▶ [TRY IT] A word-for-word transcription of the data below is required.

--- DATA PROVIDED Enclosed Below ---

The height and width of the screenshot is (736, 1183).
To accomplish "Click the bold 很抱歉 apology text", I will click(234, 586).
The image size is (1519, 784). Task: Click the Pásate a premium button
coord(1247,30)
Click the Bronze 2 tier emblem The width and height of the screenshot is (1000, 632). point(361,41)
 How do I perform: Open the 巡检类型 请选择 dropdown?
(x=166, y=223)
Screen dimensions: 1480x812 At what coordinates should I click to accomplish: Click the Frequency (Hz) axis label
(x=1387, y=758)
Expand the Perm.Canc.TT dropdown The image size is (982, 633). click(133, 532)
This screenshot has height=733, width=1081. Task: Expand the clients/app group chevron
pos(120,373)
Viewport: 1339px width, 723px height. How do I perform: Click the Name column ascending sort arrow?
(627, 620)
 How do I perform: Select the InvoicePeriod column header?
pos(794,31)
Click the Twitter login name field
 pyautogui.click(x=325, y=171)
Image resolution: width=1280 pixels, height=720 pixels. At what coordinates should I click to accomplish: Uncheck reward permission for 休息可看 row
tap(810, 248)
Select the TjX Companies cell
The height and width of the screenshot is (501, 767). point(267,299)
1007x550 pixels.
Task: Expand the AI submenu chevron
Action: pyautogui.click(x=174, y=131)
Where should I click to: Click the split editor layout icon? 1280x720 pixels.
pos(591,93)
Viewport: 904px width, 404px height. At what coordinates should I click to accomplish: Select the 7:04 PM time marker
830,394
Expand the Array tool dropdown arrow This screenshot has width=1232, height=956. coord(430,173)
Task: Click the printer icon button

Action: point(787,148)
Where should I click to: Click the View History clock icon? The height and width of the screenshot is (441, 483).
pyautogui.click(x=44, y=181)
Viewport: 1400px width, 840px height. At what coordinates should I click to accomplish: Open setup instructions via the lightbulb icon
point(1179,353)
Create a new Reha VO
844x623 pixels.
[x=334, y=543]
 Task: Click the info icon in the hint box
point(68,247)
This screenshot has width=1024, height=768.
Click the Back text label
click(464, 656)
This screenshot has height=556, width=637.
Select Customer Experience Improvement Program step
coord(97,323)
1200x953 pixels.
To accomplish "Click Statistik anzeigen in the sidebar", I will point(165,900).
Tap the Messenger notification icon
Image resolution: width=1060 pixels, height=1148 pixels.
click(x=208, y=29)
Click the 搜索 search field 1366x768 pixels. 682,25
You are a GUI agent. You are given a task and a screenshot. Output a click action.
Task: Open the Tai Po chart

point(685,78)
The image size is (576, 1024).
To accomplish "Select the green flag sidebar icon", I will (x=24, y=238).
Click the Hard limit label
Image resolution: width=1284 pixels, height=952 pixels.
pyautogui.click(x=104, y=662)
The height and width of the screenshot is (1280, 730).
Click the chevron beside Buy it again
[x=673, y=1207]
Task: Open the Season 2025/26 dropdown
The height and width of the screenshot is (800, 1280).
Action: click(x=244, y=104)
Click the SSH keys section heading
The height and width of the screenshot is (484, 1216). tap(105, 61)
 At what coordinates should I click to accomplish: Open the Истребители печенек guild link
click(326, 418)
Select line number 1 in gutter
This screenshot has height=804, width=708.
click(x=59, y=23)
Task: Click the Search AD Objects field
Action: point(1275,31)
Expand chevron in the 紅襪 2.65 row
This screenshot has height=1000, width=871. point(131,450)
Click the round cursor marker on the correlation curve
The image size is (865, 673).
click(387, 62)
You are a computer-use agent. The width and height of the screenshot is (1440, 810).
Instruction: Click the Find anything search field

--- End of Enclosed DATA PROVIDED ---

▶ [EXPECTED ANSWER]
The height and width of the screenshot is (736, 1183).
To accomplish "Click the bold 很抱歉 apology text", I will click(234, 586).
The image size is (1519, 784). Task: Click the Pásate a premium button
coord(1247,30)
Click the Bronze 2 tier emblem The width and height of the screenshot is (1000, 632). point(361,41)
 How do I perform: Open the 巡检类型 请选择 dropdown?
(x=166, y=223)
Screen dimensions: 1480x812 At what coordinates should I click to accomplish: Click the Frequency (Hz) axis label
(x=1387, y=758)
Expand the Perm.Canc.TT dropdown The image size is (982, 633). click(133, 532)
This screenshot has height=733, width=1081. Task: Expand the clients/app group chevron
pos(120,373)
Viewport: 1339px width, 723px height. How do I perform: Click the Name column ascending sort arrow?
(627, 620)
 How do I perform: Select the InvoicePeriod column header?
pos(794,31)
Click the Twitter login name field
 pyautogui.click(x=325, y=171)
Image resolution: width=1280 pixels, height=720 pixels. At what coordinates should I click to accomplish: Uncheck reward permission for 休息可看 row
tap(810, 248)
Select the TjX Companies cell
The height and width of the screenshot is (501, 767). point(267,299)
1007x550 pixels.
Task: Expand the AI submenu chevron
Action: pyautogui.click(x=174, y=131)
Where should I click to: Click the split editor layout icon? 1280x720 pixels.
pos(591,93)
Viewport: 904px width, 404px height. At what coordinates should I click to accomplish: Select the 7:04 PM time marker
830,394
Expand the Array tool dropdown arrow This screenshot has width=1232, height=956. coord(430,173)
Task: Click the printer icon button

Action: point(787,148)
Where should I click to: Click the View History clock icon? The height and width of the screenshot is (441, 483).
pyautogui.click(x=44, y=181)
Viewport: 1400px width, 840px height. At what coordinates should I click to accomplish: Open setup instructions via the lightbulb icon
point(1179,353)
Create a new Reha VO
844x623 pixels.
[x=334, y=543]
 Task: Click the info icon in the hint box
point(68,247)
This screenshot has width=1024, height=768.
Click the Back text label
click(464, 656)
This screenshot has height=556, width=637.
Select Customer Experience Improvement Program step
coord(97,323)
1200x953 pixels.
To accomplish "Click Statistik anzeigen in the sidebar", I will point(165,900).
Tap the Messenger notification icon
Image resolution: width=1060 pixels, height=1148 pixels.
click(x=208, y=29)
Click the 搜索 search field 1366x768 pixels. 682,25
You are a GUI agent. You are given a task and a screenshot. Output a click action.
Task: Open the Tai Po chart

point(685,78)
The image size is (576, 1024).
To accomplish "Select the green flag sidebar icon", I will (x=24, y=238).
Click the Hard limit label
Image resolution: width=1284 pixels, height=952 pixels.
pyautogui.click(x=104, y=662)
The height and width of the screenshot is (1280, 730).
Click the chevron beside Buy it again
[x=673, y=1207]
Task: Open the Season 2025/26 dropdown
The height and width of the screenshot is (800, 1280).
Action: click(x=244, y=104)
Click the SSH keys section heading
The height and width of the screenshot is (484, 1216). tap(105, 61)
 At what coordinates should I click to accomplish: Open the Истребители печенек guild link
click(326, 418)
Select line number 1 in gutter
This screenshot has height=804, width=708.
click(x=59, y=23)
Task: Click the Search AD Objects field
Action: point(1275,31)
Expand chevron in the 紅襪 2.65 row
This screenshot has height=1000, width=871. point(131,450)
Click the round cursor marker on the correlation curve
The image size is (865, 673).
click(387, 62)
You are a computer-use agent. The width and height of the screenshot is (1440, 810).
Instruction: Click the Find anything search field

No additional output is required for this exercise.